START SOURCE DATA

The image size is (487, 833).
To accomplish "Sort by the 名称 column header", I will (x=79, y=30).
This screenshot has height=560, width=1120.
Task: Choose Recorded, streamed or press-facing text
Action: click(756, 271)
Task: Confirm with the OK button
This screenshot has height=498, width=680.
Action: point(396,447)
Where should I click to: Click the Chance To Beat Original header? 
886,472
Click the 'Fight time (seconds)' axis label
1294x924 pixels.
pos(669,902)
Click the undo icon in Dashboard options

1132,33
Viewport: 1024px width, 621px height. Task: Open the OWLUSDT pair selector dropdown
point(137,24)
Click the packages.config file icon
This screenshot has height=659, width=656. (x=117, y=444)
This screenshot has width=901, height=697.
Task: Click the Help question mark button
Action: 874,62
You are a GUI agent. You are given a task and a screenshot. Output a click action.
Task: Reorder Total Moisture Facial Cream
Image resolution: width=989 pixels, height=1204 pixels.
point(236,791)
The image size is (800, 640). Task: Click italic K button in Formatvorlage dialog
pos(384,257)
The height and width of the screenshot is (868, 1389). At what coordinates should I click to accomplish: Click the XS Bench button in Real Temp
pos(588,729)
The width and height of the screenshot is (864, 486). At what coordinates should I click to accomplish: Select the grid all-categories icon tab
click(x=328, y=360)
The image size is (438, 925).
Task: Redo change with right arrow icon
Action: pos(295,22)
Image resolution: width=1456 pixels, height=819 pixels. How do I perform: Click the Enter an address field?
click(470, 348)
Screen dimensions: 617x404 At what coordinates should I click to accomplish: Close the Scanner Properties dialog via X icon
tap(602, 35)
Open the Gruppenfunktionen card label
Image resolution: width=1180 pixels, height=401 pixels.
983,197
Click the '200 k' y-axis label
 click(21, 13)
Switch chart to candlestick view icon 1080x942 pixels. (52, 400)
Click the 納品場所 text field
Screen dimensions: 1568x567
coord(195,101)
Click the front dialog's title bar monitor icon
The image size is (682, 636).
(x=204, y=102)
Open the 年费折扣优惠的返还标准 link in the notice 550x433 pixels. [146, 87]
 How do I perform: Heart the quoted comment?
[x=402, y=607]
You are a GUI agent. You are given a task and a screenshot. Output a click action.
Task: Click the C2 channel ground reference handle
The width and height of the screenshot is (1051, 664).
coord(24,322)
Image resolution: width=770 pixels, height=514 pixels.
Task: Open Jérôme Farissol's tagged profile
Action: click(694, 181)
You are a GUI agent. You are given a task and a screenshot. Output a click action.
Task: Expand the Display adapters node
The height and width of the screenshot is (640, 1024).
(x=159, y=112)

END SOURCE DATA

§ **ABOUT THIS EXERCISE**:
Each of the entries must be set down exactly, none omitted.

§ **THE COMPLETED TASK**:
The image size is (487, 833).
To accomplish "Sort by the 名称 column header", I will (x=79, y=30).
This screenshot has height=560, width=1120.
Task: Choose Recorded, streamed or press-facing text
Action: click(756, 271)
Task: Confirm with the OK button
This screenshot has height=498, width=680.
Action: point(396,447)
Where should I click to: Click the Chance To Beat Original header? 
886,472
Click the 'Fight time (seconds)' axis label
1294x924 pixels.
pos(669,902)
Click the undo icon in Dashboard options

1132,33
Viewport: 1024px width, 621px height. Task: Open the OWLUSDT pair selector dropdown
point(137,24)
Click the packages.config file icon
This screenshot has height=659, width=656. (x=117, y=444)
This screenshot has width=901, height=697.
Task: Click the Help question mark button
Action: 874,62
You are a GUI agent. You are given a task and a screenshot. Output a click action.
Task: Reorder Total Moisture Facial Cream
Image resolution: width=989 pixels, height=1204 pixels.
point(236,791)
The image size is (800, 640). Task: Click italic K button in Formatvorlage dialog
pos(384,257)
The height and width of the screenshot is (868, 1389). At what coordinates should I click to accomplish: Click the XS Bench button in Real Temp
pos(588,729)
The width and height of the screenshot is (864, 486). At what coordinates should I click to accomplish: Select the grid all-categories icon tab
click(x=328, y=360)
The image size is (438, 925).
Task: Redo change with right arrow icon
Action: pos(295,22)
Image resolution: width=1456 pixels, height=819 pixels. How do I perform: Click the Enter an address field?
click(470, 348)
Screen dimensions: 617x404 At what coordinates should I click to accomplish: Close the Scanner Properties dialog via X icon
tap(602, 35)
Open the Gruppenfunktionen card label
Image resolution: width=1180 pixels, height=401 pixels.
983,197
Click the '200 k' y-axis label
 click(21, 13)
Switch chart to candlestick view icon 1080x942 pixels. (52, 400)
Click the 納品場所 text field
Screen dimensions: 1568x567
coord(195,101)
Click the front dialog's title bar monitor icon
The image size is (682, 636).
(x=204, y=102)
Open the 年费折扣优惠的返还标准 link in the notice 550x433 pixels. [146, 87]
 How do I perform: Heart the quoted comment?
[x=402, y=607]
You are a GUI agent. You are given a task and a screenshot. Output a click action.
Task: Click the C2 channel ground reference handle
The width and height of the screenshot is (1051, 664).
coord(24,322)
Image resolution: width=770 pixels, height=514 pixels.
Task: Open Jérôme Farissol's tagged profile
Action: click(694, 181)
You are a GUI agent. You are given a task and a screenshot. Output a click action.
Task: Expand the Display adapters node
The height and width of the screenshot is (640, 1024).
(x=159, y=112)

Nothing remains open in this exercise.